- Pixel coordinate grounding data
********************
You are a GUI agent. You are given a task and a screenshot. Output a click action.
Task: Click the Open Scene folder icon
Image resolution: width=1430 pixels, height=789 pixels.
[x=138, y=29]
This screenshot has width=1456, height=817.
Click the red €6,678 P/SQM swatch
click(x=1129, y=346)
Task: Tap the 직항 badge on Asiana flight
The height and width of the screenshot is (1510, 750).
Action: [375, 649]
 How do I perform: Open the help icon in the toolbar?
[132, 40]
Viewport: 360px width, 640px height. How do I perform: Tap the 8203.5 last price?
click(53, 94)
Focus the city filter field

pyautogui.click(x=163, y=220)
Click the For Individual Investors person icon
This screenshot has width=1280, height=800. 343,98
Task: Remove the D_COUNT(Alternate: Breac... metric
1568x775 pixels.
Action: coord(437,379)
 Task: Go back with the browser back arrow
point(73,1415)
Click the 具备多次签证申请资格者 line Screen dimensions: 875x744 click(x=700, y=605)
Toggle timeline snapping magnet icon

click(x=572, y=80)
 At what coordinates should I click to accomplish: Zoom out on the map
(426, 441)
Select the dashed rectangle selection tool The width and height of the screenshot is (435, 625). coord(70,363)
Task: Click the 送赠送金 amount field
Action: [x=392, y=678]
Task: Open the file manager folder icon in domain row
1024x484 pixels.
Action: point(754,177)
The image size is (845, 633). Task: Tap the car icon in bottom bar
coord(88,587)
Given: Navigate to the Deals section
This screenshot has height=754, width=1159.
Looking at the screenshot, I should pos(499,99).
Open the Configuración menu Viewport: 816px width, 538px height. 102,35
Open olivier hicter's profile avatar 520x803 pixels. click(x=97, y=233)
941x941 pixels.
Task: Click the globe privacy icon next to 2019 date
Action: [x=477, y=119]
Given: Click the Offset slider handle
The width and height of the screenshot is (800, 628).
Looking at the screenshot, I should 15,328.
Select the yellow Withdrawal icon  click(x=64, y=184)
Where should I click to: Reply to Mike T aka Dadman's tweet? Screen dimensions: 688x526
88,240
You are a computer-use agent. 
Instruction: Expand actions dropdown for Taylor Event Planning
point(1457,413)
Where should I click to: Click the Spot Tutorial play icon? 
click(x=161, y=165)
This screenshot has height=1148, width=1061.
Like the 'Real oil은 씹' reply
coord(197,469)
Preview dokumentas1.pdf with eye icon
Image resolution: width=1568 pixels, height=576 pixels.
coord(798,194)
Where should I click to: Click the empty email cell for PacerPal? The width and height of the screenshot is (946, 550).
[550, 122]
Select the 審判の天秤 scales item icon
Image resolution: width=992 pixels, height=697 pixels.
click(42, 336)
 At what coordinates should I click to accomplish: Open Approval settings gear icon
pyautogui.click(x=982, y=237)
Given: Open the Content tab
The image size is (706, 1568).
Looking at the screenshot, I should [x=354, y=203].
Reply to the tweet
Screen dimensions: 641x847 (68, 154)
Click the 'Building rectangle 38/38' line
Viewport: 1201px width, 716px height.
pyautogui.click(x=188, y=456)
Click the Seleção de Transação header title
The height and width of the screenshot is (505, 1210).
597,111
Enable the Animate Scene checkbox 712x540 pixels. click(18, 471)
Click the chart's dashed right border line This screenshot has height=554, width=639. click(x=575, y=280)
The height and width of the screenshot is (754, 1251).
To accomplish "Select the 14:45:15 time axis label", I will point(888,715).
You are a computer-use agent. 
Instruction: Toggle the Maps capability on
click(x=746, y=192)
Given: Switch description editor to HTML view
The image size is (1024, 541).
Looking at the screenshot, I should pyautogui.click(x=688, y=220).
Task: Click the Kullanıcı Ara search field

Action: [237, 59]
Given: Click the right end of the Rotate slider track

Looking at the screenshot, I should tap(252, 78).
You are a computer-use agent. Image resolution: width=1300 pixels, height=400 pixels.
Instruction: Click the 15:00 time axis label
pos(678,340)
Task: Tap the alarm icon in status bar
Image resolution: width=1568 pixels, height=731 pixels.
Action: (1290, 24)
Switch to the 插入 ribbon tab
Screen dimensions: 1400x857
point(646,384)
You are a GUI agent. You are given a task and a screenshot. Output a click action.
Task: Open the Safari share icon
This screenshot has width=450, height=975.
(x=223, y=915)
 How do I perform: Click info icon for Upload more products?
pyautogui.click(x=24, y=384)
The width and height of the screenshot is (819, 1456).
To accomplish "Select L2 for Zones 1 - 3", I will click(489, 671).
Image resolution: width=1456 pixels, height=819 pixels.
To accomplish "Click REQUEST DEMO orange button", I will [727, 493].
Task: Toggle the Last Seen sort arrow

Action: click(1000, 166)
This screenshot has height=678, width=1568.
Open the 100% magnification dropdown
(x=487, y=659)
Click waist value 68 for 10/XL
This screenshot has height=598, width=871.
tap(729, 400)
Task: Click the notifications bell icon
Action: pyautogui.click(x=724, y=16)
********************
- Exercise instructions
Please transcribe exactly the lines above from the line that has "Task: Tap the 직항 badge on Asiana flight" up to and including the line that has "Task: Open the file"; no other line belongs in the answer.

- Expected output
Task: Tap the 직항 badge on Asiana flight
The height and width of the screenshot is (1510, 750).
Action: [375, 649]
 How do I perform: Open the help icon in the toolbar?
[132, 40]
Viewport: 360px width, 640px height. How do I perform: Tap the 8203.5 last price?
click(53, 94)
Focus the city filter field

pyautogui.click(x=163, y=220)
Click the For Individual Investors person icon
This screenshot has width=1280, height=800. 343,98
Task: Remove the D_COUNT(Alternate: Breac... metric
1568x775 pixels.
Action: coord(437,379)
 Task: Go back with the browser back arrow
point(73,1415)
Click the 具备多次签证申请资格者 line Screen dimensions: 875x744 click(x=700, y=605)
Toggle timeline snapping magnet icon

click(x=572, y=80)
 At what coordinates should I click to accomplish: Zoom out on the map
(426, 441)
Select the dashed rectangle selection tool The width and height of the screenshot is (435, 625). coord(70,363)
Task: Click the 送赠送金 amount field
Action: [x=392, y=678]
Task: Open the file manager folder icon in domain row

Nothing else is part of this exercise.